### Quoted passage
- - -

The technique indicated for femoral hernias in cases where prosthetic material is contraindicated is:
The McVay repair addresses both inguinal and femoral ring defects. This technique is indicated for femoral hernias and in cases where the use of prosthetic material is contraindicated (Fig. below). Once the spermatic cord has been isolated, an incision in the transversalis fascia permits entry into the preperitoneal space. The upper flap is mobilized by gentle blunt dissection of underlying tissue. Cooper ligament is bluntly dissected to expose its surface. A 2- to 4-cm relaxing incision is made in the anterior rectus sheath vertically from the pubic tubercle. This incision is essential to reduce tension on the repair; however, it may result in increased postoperative pain and higher risk of ventral abdominal herniation. Using either interrupted or continuous suture, the superior transversalis flap is then fastened to Cooper ligament, and the repair is continued laterally along Cooper ligament to occlude the femoral ring. Lateral to the femoral ring, a transition stitch is placed, affixing the transversalis fascia to the inguinal ligament. The transversalis is then sutured to the inguinal ligament laterally to the internal ring.
McVay Cooper ligament repair.

- - -

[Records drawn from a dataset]

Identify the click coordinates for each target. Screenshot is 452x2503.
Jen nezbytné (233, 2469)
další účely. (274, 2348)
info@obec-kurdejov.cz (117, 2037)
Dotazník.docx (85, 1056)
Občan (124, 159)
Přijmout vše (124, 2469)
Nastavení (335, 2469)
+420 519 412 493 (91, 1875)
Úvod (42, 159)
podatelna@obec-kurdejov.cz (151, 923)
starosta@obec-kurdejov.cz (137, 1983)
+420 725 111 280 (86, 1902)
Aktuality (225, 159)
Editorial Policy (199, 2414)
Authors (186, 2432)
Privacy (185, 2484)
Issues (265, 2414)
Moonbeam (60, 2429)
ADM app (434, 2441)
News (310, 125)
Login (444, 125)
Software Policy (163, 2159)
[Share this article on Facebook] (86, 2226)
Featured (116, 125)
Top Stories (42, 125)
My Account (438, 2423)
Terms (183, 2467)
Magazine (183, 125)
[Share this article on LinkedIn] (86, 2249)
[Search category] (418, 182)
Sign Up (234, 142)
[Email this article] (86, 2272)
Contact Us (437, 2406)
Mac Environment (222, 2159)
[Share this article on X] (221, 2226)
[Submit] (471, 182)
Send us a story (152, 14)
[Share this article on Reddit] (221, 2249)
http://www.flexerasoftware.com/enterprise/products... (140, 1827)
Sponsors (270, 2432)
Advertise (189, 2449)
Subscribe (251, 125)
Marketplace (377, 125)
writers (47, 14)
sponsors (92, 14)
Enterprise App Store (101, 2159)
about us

- - -

### Required actions
a) List every ring that the McVay repair passage mentions by name.
b) Translate this sentence from the McVay repair passage into Spanish: "Cooper ligament is bluntly dissected to expose its surface."
c) Resume the McVay repair passage from the point where it stops.

### Answers given
a) inguinal ring, femoral ring, internal ring

b) El ligamento de Cooper se diseca de forma roma para exponer su superficie.

c)
General anesthesia induction resulting in reduction of an incarcerated or strangulated inguinal hernia during laparoscopic repair:
Laparoscopic inguinal hernia repairs reinforce the abdominal wall via a posterior approach. Principal laparoscopic methods include the transabdominal preperitoneal (TAPP) repair, the totally extraperitoneal (TEP) repair, and the less commonly performed intraperitoneal onlay mesh (IPOM) repair. Although laparoscopic repairs in experienced hands are relatively expedient, they necessitate the administration of general anesthesia and its inherent risks. Any patient with a contraindication to the use of general anesthesia should not undergo laparoscopic hernia repair. Occasionally, general anesthesia induction may result in reduction of an incarcerated or strangulated inguinal hernia. If the surgeon suspects this might have occurred, the abdomen should be explored for nonviable tissue either via laparoscopy or upon conversion to an open laparotomy.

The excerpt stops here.